• À faire: Réécrivez les lignes qui vont de celle contenant « Select Portugal's 39.832 points cell » jusqu'à celle contenant « [x=1138, y=523] » incluse, en changeant « Viewport » en « Window » sans rien modifier d'autre.

• Enregistrements:
◇ ◇ ◇ ◇
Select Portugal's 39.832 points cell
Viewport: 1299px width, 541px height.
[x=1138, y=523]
◇ ◇ ◇ ◇
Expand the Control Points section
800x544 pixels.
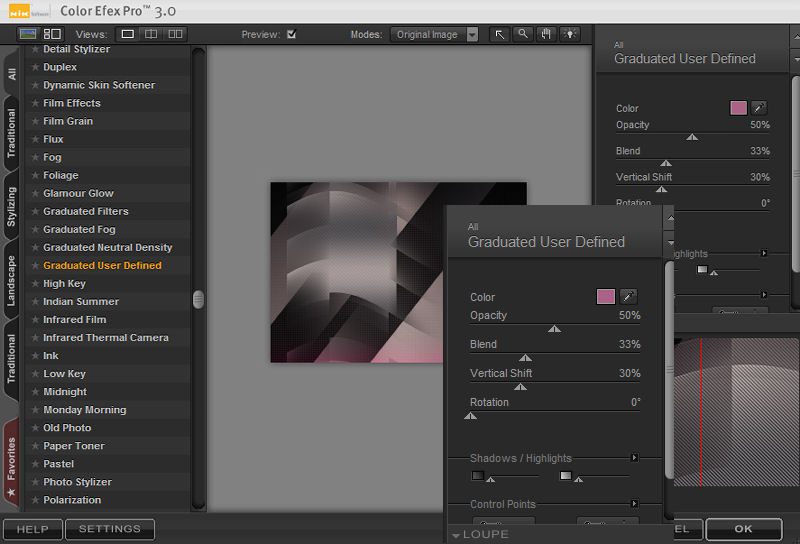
◇ ◇ ◇ ◇
• Réponse:
Select Portugal's 39.832 points cell
Window: 1299px width, 541px height.
[x=1138, y=523]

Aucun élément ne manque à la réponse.